If a line appears in the data below, it must appear in your answer exactly as given.

[Pixel coordinate grounding data]
◆ ◆ ◆ ◆ ◆ ◆ ◆

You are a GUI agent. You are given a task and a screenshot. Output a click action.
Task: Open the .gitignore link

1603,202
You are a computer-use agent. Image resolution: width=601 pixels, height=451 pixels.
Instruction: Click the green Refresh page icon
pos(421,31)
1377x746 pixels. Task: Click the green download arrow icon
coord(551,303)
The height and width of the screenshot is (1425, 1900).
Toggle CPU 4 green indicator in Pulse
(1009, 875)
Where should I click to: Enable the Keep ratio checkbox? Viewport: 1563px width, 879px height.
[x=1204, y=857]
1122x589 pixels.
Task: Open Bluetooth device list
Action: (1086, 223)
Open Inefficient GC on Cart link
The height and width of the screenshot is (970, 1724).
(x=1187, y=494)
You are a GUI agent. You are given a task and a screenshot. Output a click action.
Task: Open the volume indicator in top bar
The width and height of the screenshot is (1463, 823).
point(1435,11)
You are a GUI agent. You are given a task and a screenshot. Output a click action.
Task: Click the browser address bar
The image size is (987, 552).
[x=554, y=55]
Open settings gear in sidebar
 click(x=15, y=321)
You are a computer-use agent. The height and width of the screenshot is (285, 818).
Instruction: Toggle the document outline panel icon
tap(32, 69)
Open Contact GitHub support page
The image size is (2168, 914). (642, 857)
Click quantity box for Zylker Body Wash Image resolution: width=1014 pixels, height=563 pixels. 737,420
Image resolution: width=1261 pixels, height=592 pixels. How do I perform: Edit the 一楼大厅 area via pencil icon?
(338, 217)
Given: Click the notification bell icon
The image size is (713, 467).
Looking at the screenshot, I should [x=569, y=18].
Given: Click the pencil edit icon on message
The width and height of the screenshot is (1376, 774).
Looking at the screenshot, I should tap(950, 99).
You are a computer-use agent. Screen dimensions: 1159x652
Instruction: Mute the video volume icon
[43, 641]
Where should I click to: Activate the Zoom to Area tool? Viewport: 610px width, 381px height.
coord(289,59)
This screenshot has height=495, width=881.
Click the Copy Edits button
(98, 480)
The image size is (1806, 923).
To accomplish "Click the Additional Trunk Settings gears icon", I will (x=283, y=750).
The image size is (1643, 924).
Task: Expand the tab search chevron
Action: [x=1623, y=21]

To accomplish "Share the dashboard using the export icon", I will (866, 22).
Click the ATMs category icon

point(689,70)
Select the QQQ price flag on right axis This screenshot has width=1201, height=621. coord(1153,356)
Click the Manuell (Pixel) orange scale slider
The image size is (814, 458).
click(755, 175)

◆ ◆ ◆ ◆ ◆ ◆ ◆

Task response:
You are a GUI agent. You are given a task and a screenshot. Output a click action.
Task: Open the .gitignore link

1603,202
You are a computer-use agent. Image resolution: width=601 pixels, height=451 pixels.
Instruction: Click the green Refresh page icon
pos(421,31)
1377x746 pixels. Task: Click the green download arrow icon
coord(551,303)
The height and width of the screenshot is (1425, 1900).
Toggle CPU 4 green indicator in Pulse
(1009, 875)
Where should I click to: Enable the Keep ratio checkbox? Viewport: 1563px width, 879px height.
[x=1204, y=857]
1122x589 pixels.
Task: Open Bluetooth device list
Action: (1086, 223)
Open Inefficient GC on Cart link
The height and width of the screenshot is (970, 1724).
(x=1187, y=494)
You are a GUI agent. You are given a task and a screenshot. Output a click action.
Task: Open the volume indicator in top bar
The width and height of the screenshot is (1463, 823).
point(1435,11)
You are a GUI agent. You are given a task and a screenshot. Output a click action.
Task: Click the browser address bar
The image size is (987, 552).
[x=554, y=55]
Open settings gear in sidebar
 click(x=15, y=321)
You are a computer-use agent. The height and width of the screenshot is (285, 818).
Instruction: Toggle the document outline panel icon
tap(32, 69)
Open Contact GitHub support page
The image size is (2168, 914). (642, 857)
Click quantity box for Zylker Body Wash Image resolution: width=1014 pixels, height=563 pixels. 737,420
Image resolution: width=1261 pixels, height=592 pixels. How do I perform: Edit the 一楼大厅 area via pencil icon?
(338, 217)
Given: Click the notification bell icon
The image size is (713, 467).
Looking at the screenshot, I should [x=569, y=18].
Given: Click the pencil edit icon on message
The width and height of the screenshot is (1376, 774).
Looking at the screenshot, I should tap(950, 99).
You are a computer-use agent. Screen dimensions: 1159x652
Instruction: Mute the video volume icon
[43, 641]
Where should I click to: Activate the Zoom to Area tool? Viewport: 610px width, 381px height.
coord(289,59)
This screenshot has height=495, width=881.
Click the Copy Edits button
(98, 480)
The image size is (1806, 923).
To accomplish "Click the Additional Trunk Settings gears icon", I will (x=283, y=750).
The image size is (1643, 924).
Task: Expand the tab search chevron
Action: [x=1623, y=21]

To accomplish "Share the dashboard using the export icon", I will (866, 22).
Click the ATMs category icon

point(689,70)
Select the QQQ price flag on right axis This screenshot has width=1201, height=621. coord(1153,356)
Click the Manuell (Pixel) orange scale slider
The image size is (814, 458).
click(755, 175)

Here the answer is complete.